Come viene evidenziato in un recente lavoro su questa materia redatto dall’avvocato Michele Tavazzi dello studio legale Tavazzi Law Firm, su incarico di Marsh, la stessa Corte di Cassazione fa notare che, negli anni, chi ha subito questo tipo di danni si è trovato – come è facile immaginare – a doversi districare “in un ipertrofico e confuso sovrapporsi di competenze statali, regionali, provinciali e di enti vari (enti parchi, enti gestori di strade e oasi protette, aziende faunistico venatorie, etc.), i cui rapporti interni non sono sempre agevolmente ricostruibili”. Inoltre, non solo la persona interessata aveva subito il danno, ma doveva anche individuare e provare la condotta colposa dell’ente, tanto che – di fatto – alla fine il rischio era proprio quello della mancata tutela. L’Ispra, l’Istituto superiore per la protezione e la ricerca ambientale, di recente ha messo in guardia proprio dal rischio delle mancate denunce rispetto ai danni arrecati dalla fauna selvatica al settore agricolo, tendenza che sta rendendo molto difficile anche il lavoro di mappatura degli animali sul territorio nazionale. Le criticità, poi, riguardavano anche altri elementi. Tra questi, la Cassazione mette in evidenza il fatto che il dover accertare di volta in volta chi fosse l’ente responsabile abbia portato a ricostruzioni che si scontravano con le normative regionali e a evidenti contraddizioni tra decisioni simili che hanno portato a regimi differenziati tra Regione e Regione. Tanto è stato centrale il tema della responsabilità e della ricerca di attribuzione di quest’ultima, che spesso è passato in secondo piano un elemento fondamentale: che questa responsabilità da attribuire vi fosse effettivamente.

Proprio per uscire da questa impasse, la Corte di Cassazione ha deciso di rivedere tutto l’impianto precedente: se prima la responsabilità ricadeva nella fattispecie del risarcimento per fatto illecito (art. 2043 del Codice Civile), con questa sentenza la Cassazione la fa ricadere nella responsabilità per danni cagionati da animali (art. 2052 del Codice Civile) e il soggetto pubblico responsabile è la Regione. Questo cambio di passo è una vera e propria inversione di rotta rispetto alla giurisprudenza precedente e comporta anche che su chi subisce il danno ricade l’onere della prova. È importante ricordare che la Corte, nel caso specifico di incidenti stradali tra auto e animali selvatici, richiede che chi subisce il danno debba anche dimostrare che il comportamento dell’animale sia stato la vera e propria causa del danno e sia avvenuta nonostante si sia usata tutta la cautela e attenzione possibile. La Regione, a quel punto, per evitare il risarcimento potrà solo dimostrare di aver messo in atto tutte le misure di controllo e gestione possibili e che quindi il danno è avvenuto al di fuori della sua sfera di controllo.  

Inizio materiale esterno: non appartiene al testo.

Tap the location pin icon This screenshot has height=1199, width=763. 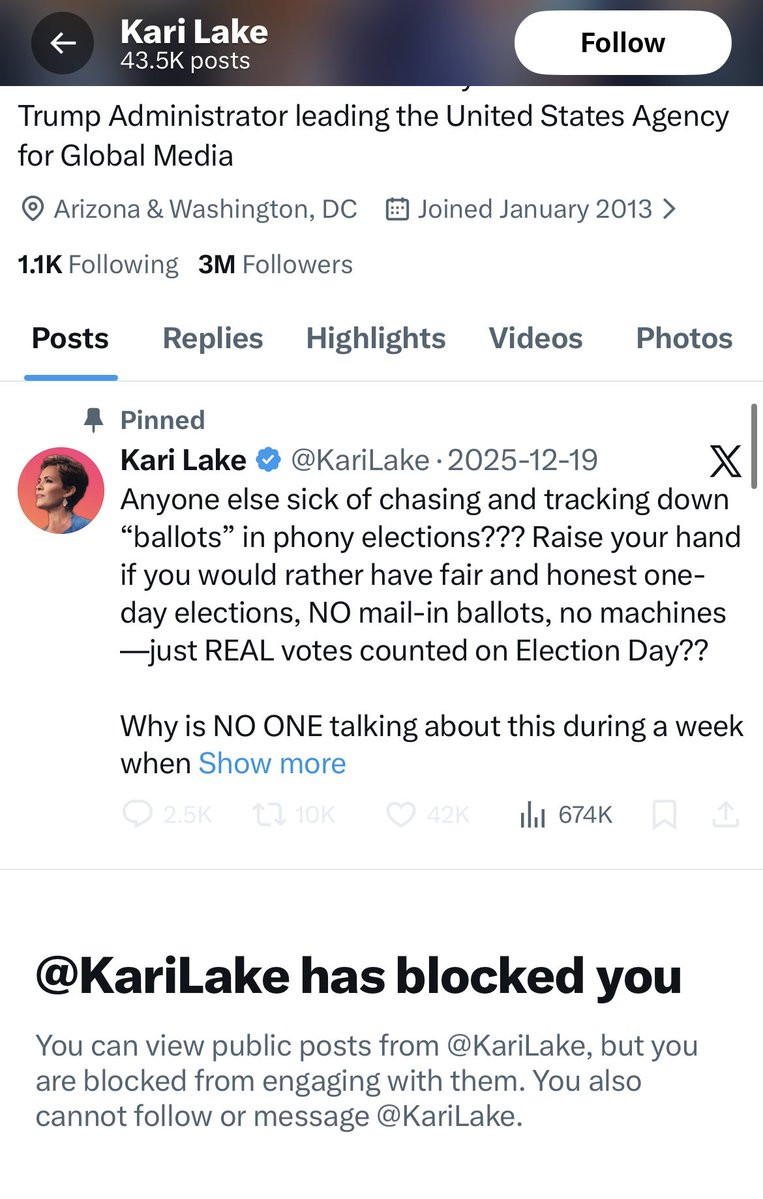pyautogui.click(x=32, y=209)
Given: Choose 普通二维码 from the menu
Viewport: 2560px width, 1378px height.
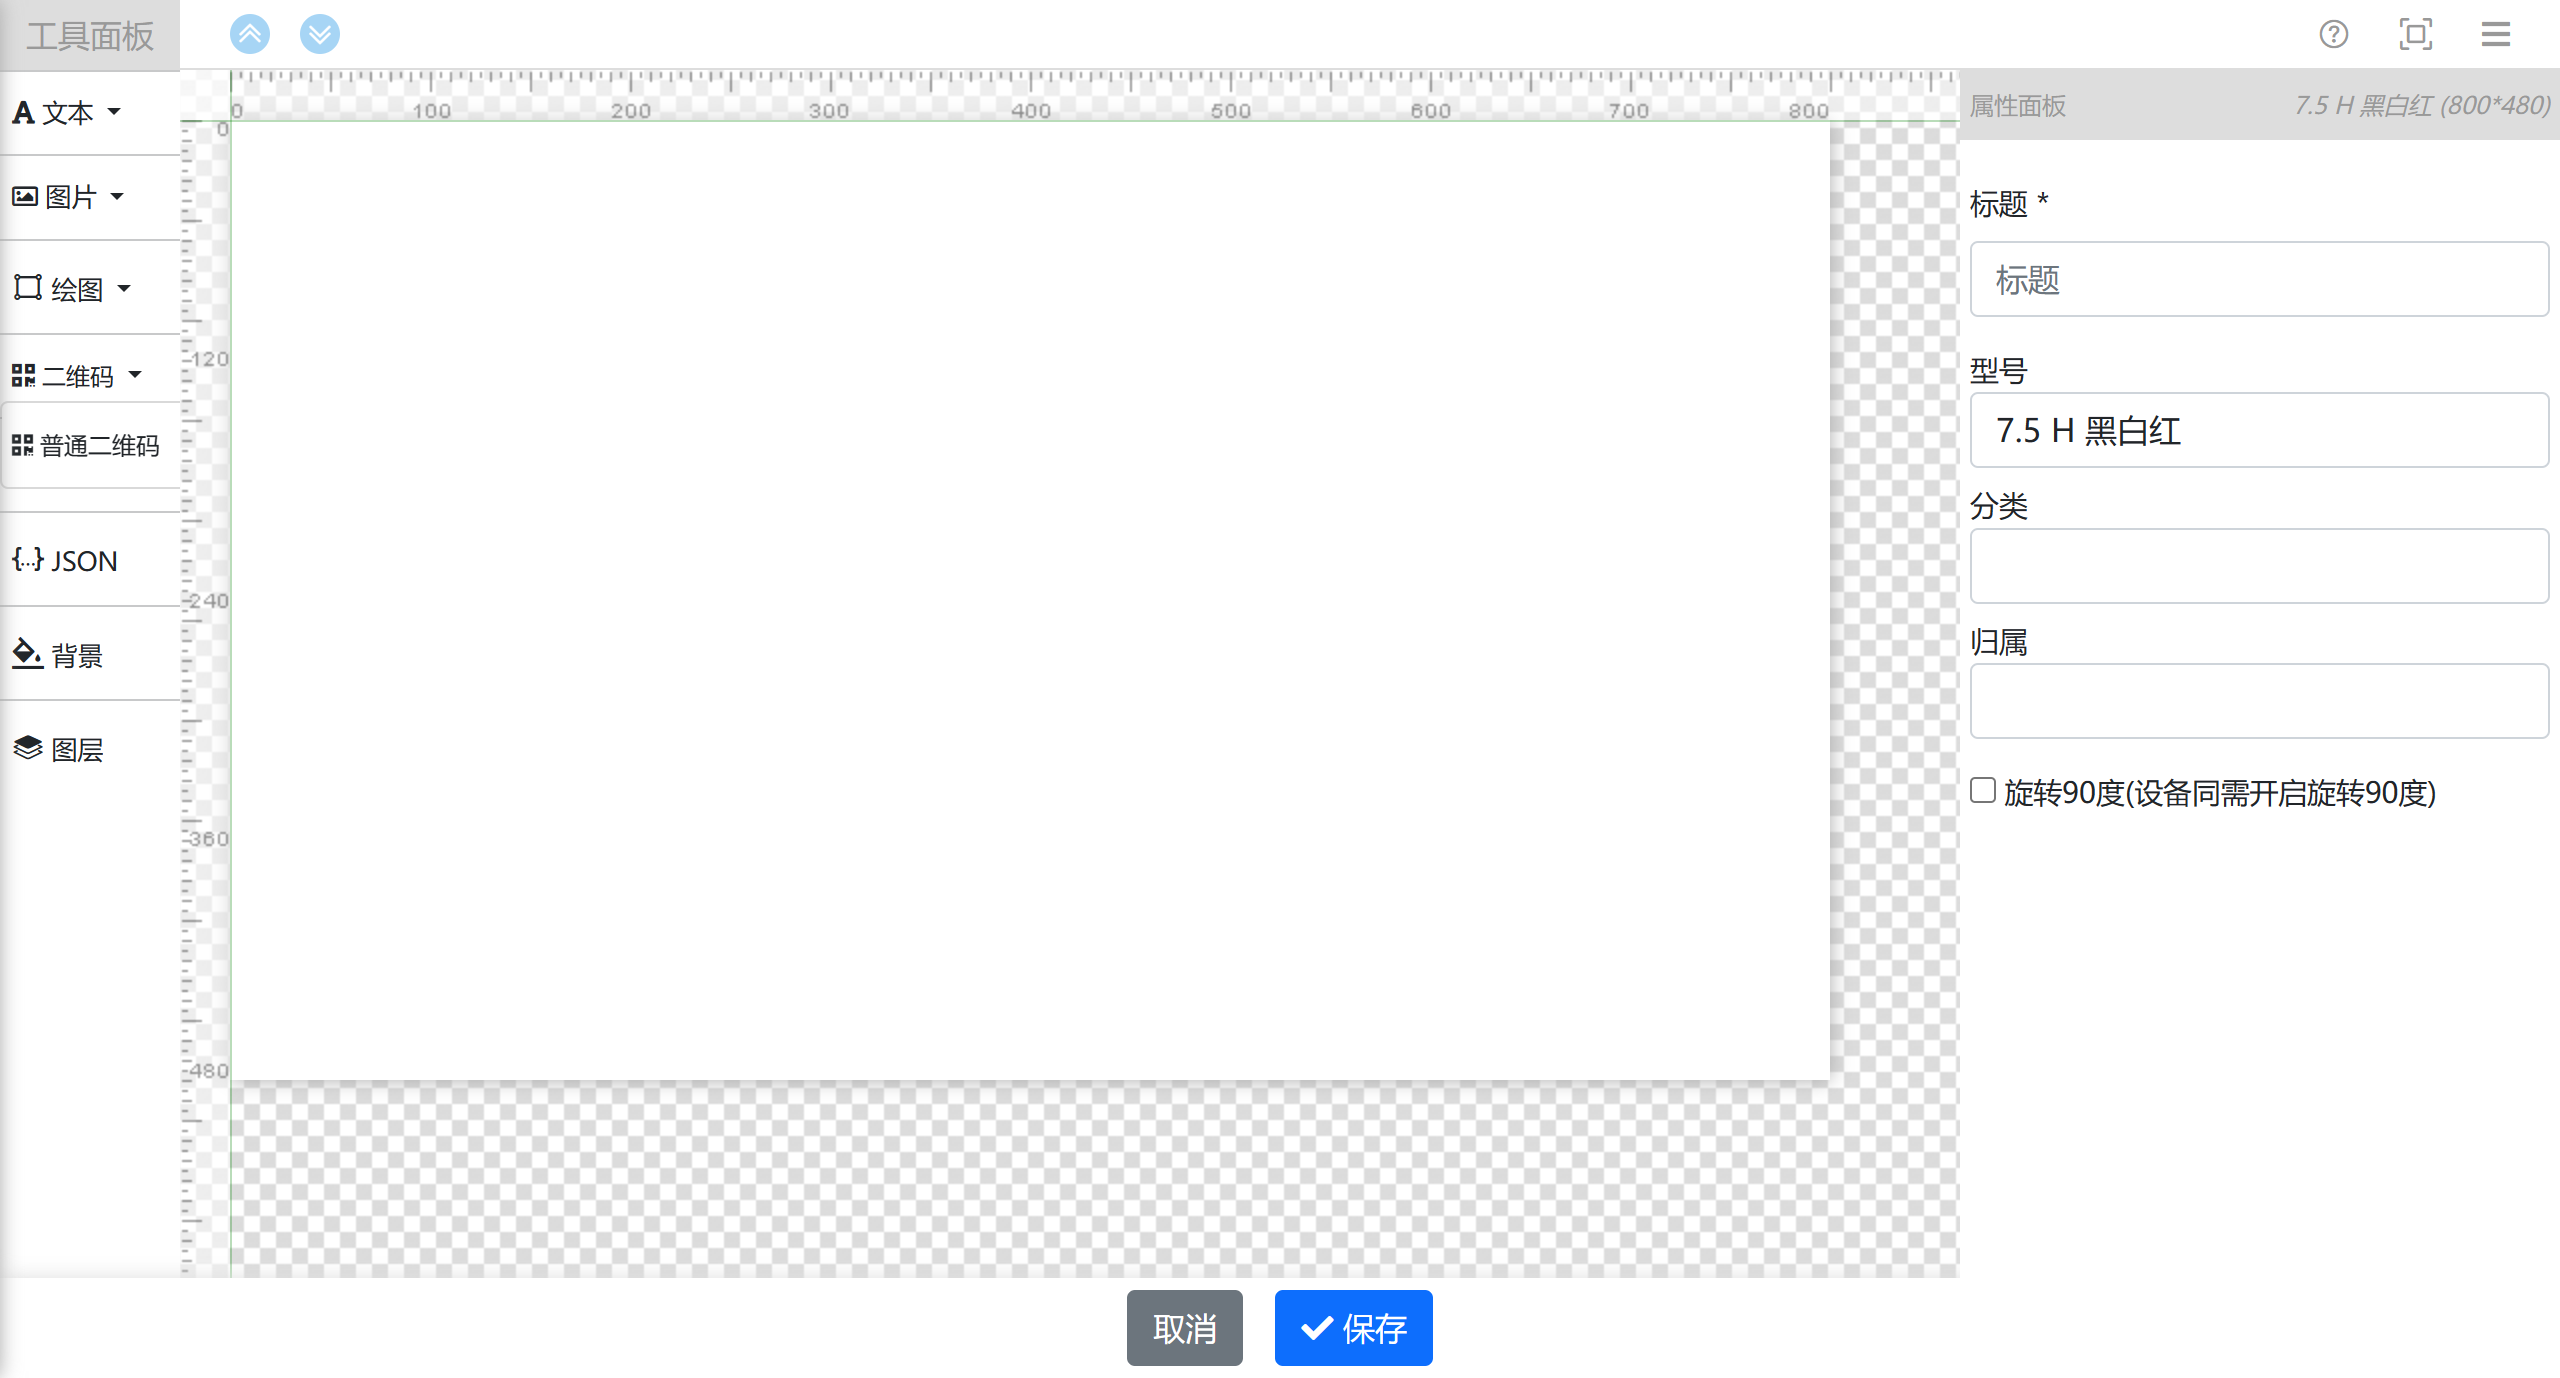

A questo punto è chiaro come la Corte di Cassazione si sia discostata dall’orientamento prevalente della giurisprudenza su questo tema, segnando una svolta netta a favore del danneggiato. Vista la delicatezza del tema, le avvocature regionali così come tutti gli operatori del diritto auspicano una pronuncia a Sezioni Unite della Cassazione, viste anche le molteplici questioni di diritto coinvolte.